### REQUIRED TASKS
A – In the code review thread, what does kristof.beyls suggest writing out in a comment?
B – Translate this sentence from the code review thread into German: "I'm only vaguely familiar with this area of the code base."
C – Reproduce part of the code review thread verbatim. Start at the words "aemerson added inline" and end after "the xor(op, 1).".

### TEXT SEGMENT
************
[PATCH] D38160: [AArch64] Improve codegen for inverted overflow checking intrinsics

Thu Oct 5 08:03:14 PDT 2017

aemerson added inline comments.

================
Comment at: lib/Target/AArch64/AArch64ISelLowering.cpp:1980-2012
+  ConstantSDNode *COp1 = dyn_cast<ConstantSDNode>(Other);
+  unsigned Opc = Sel.getOpcode();
+  // If the operand is an overflow checking operation, invert the condition
+  // code and kill the xor(op, 1).
+  if (Sel.getResNo() == 1 &&
+      (Opc == ISD::SADDO || Opc == ISD::UADDO || Opc == ISD::SSUBO ||
+       Opc == ISD::USUBO || Opc == ISD::SMULO || Opc == ISD::UMULO) &&
----------------
kristof.beyls wrote:
> aemerson wrote:
> > kristof.beyls wrote:
> > > Hi Amara,
> > > 
> > > I'm only vaguely familiar with this area of the code base.
> > > My understanding is that you're aiming to have one more pattern apply involving an xor node.
> > > I think it'd be nice to write out the pattern in a comment just like is available for the pattern matched in the existing code in LowerXOR.
************
### STORED RECORDS
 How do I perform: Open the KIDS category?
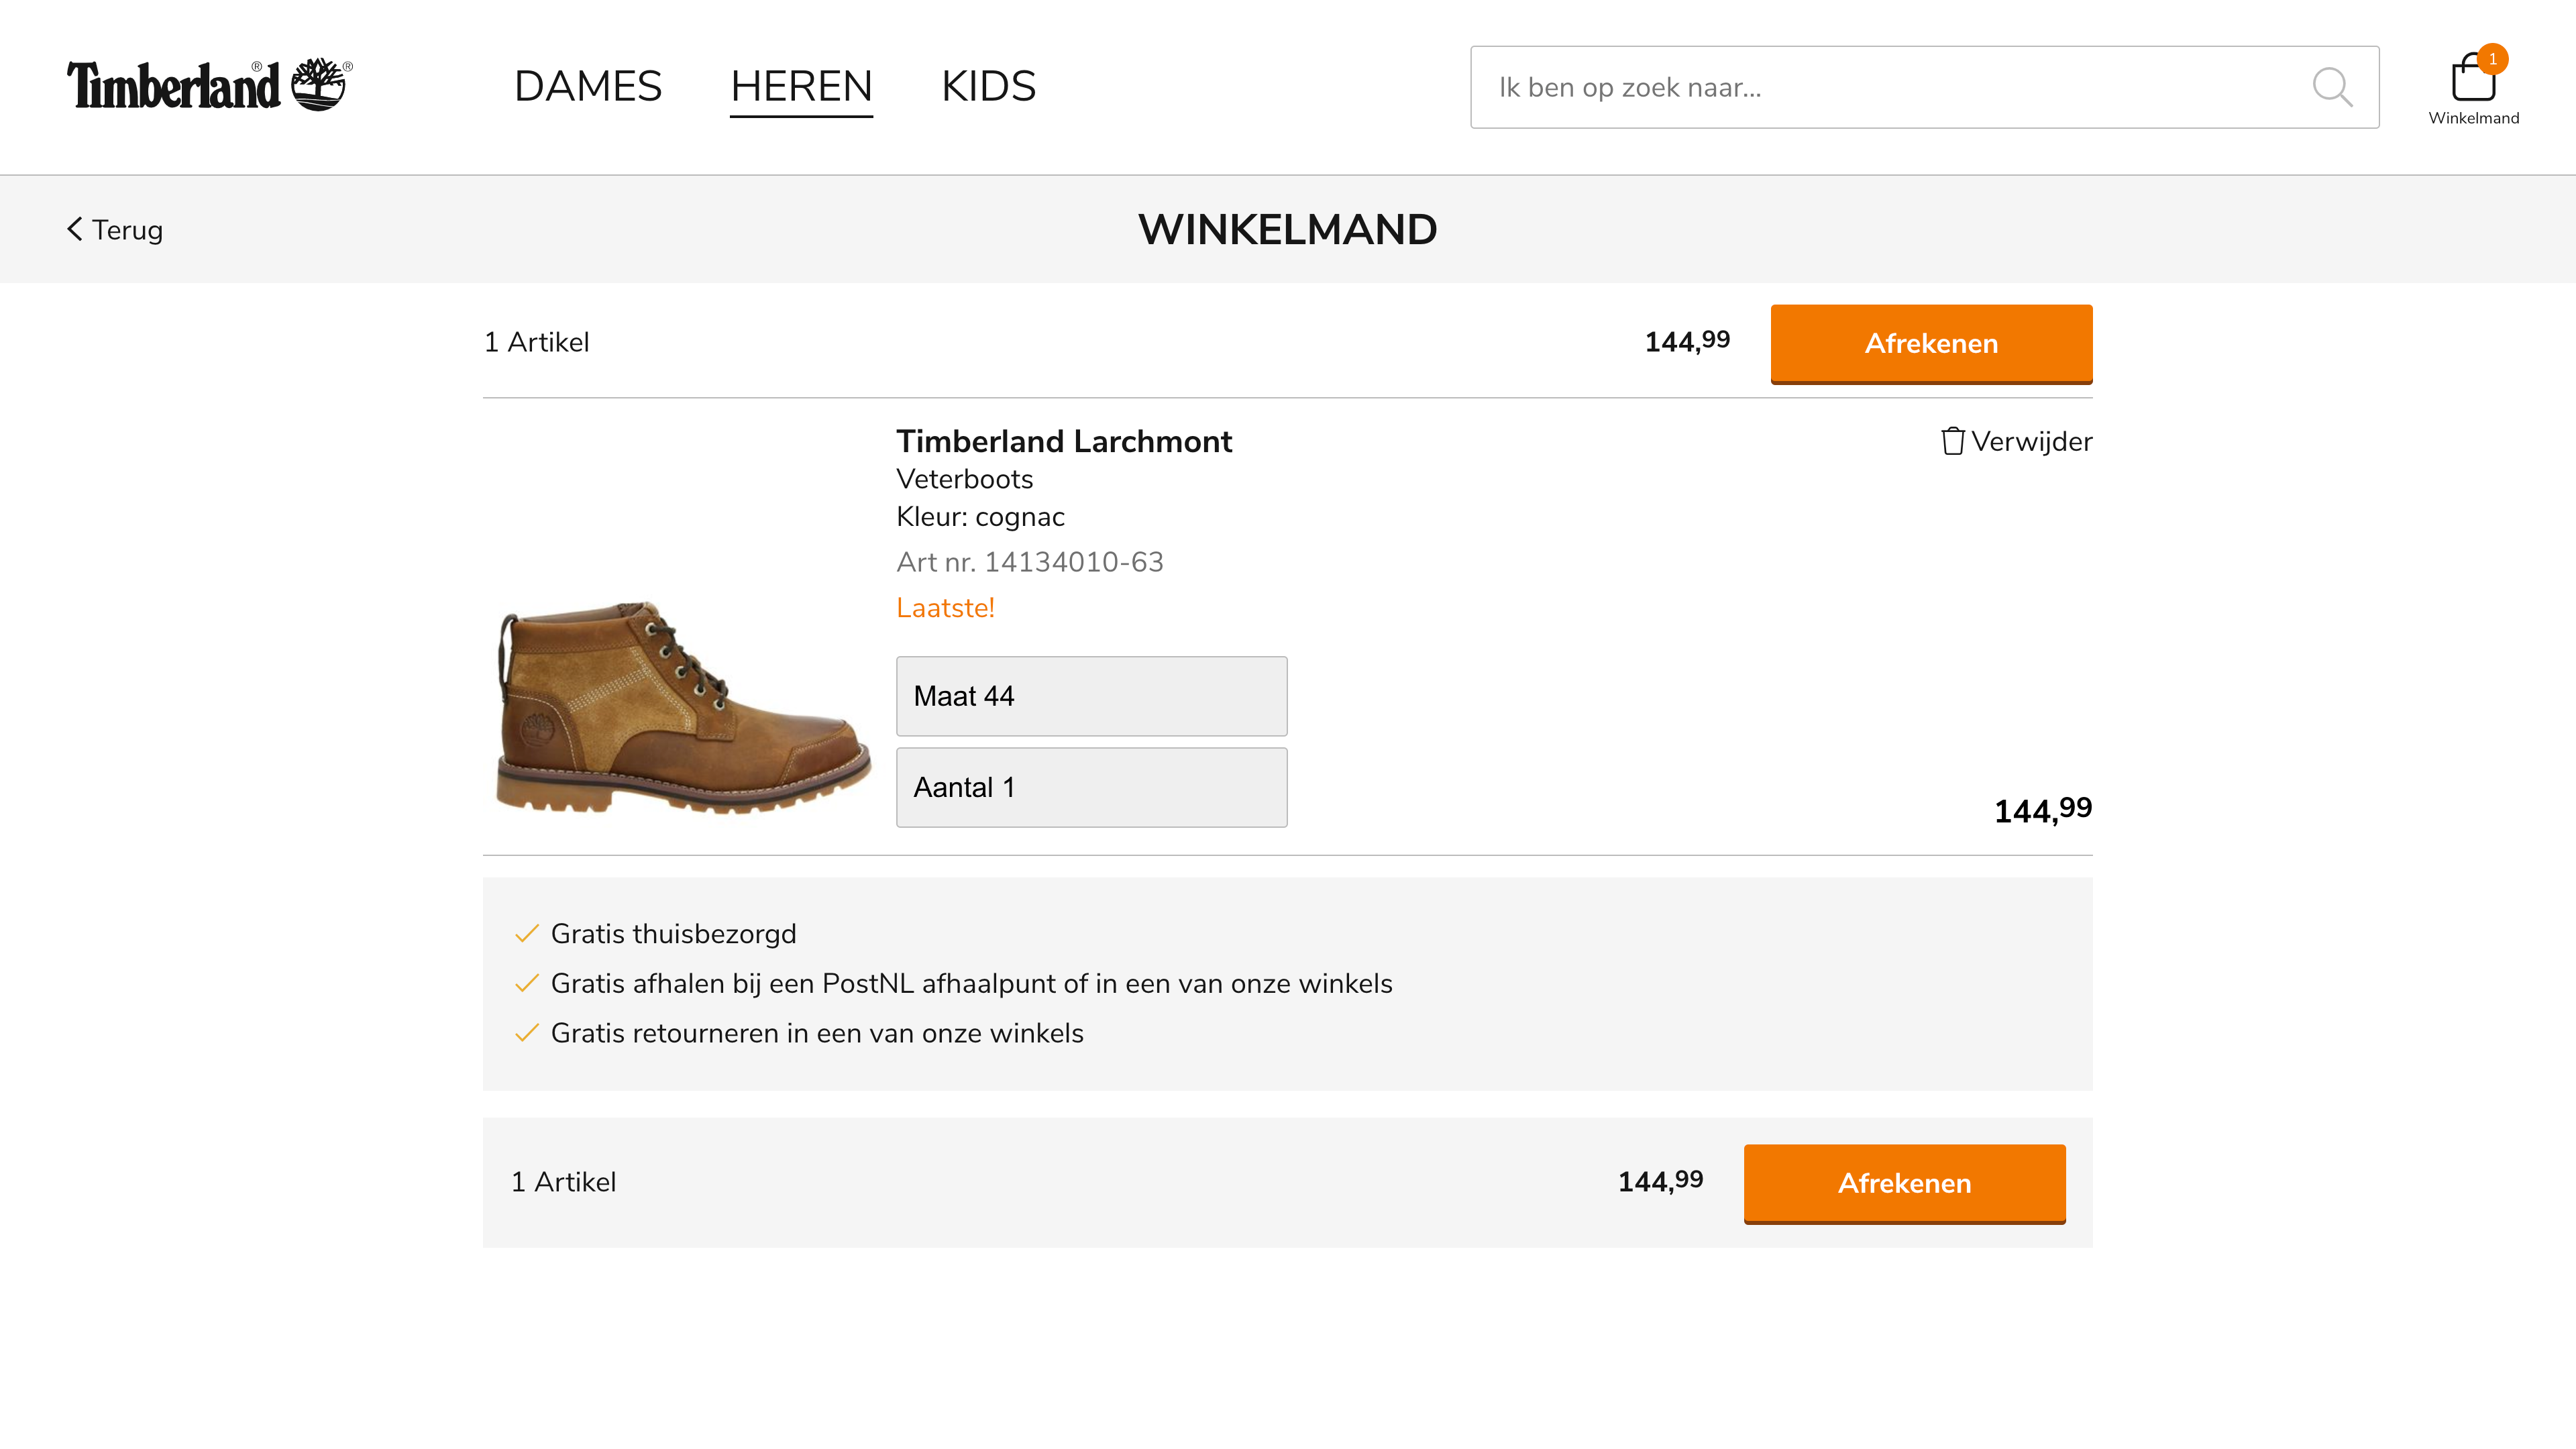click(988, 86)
************
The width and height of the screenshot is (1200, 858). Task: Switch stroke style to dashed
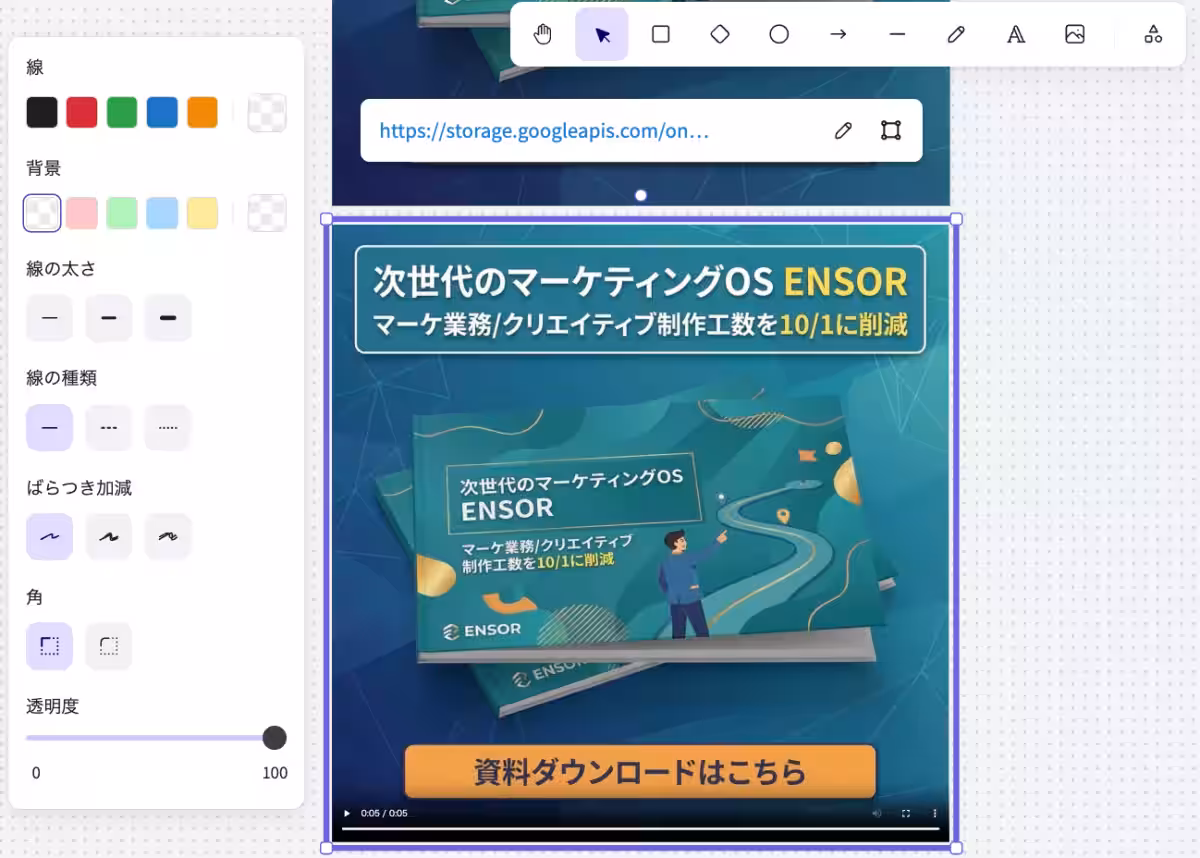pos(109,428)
************
### EXPECTED RESULTS
A – The pattern that the change aims to match, in the same way as the existing code in LowerXOR documents its pattern.

B – Ich bin mit diesem Bereich der Codebasis nur vage vertraut.

C –
aemerson added inline comments.

================
Comment at: lib/Target/AArch64/AArch64ISelLowering.cpp:1980-2012
+  ConstantSDNode *COp1 = dyn_cast<ConstantSDNode>(Other);
+  unsigned Opc = Sel.getOpcode();
+  // If the operand is an overflow checking operation, invert the condition
+  // code and kill the xor(op, 1).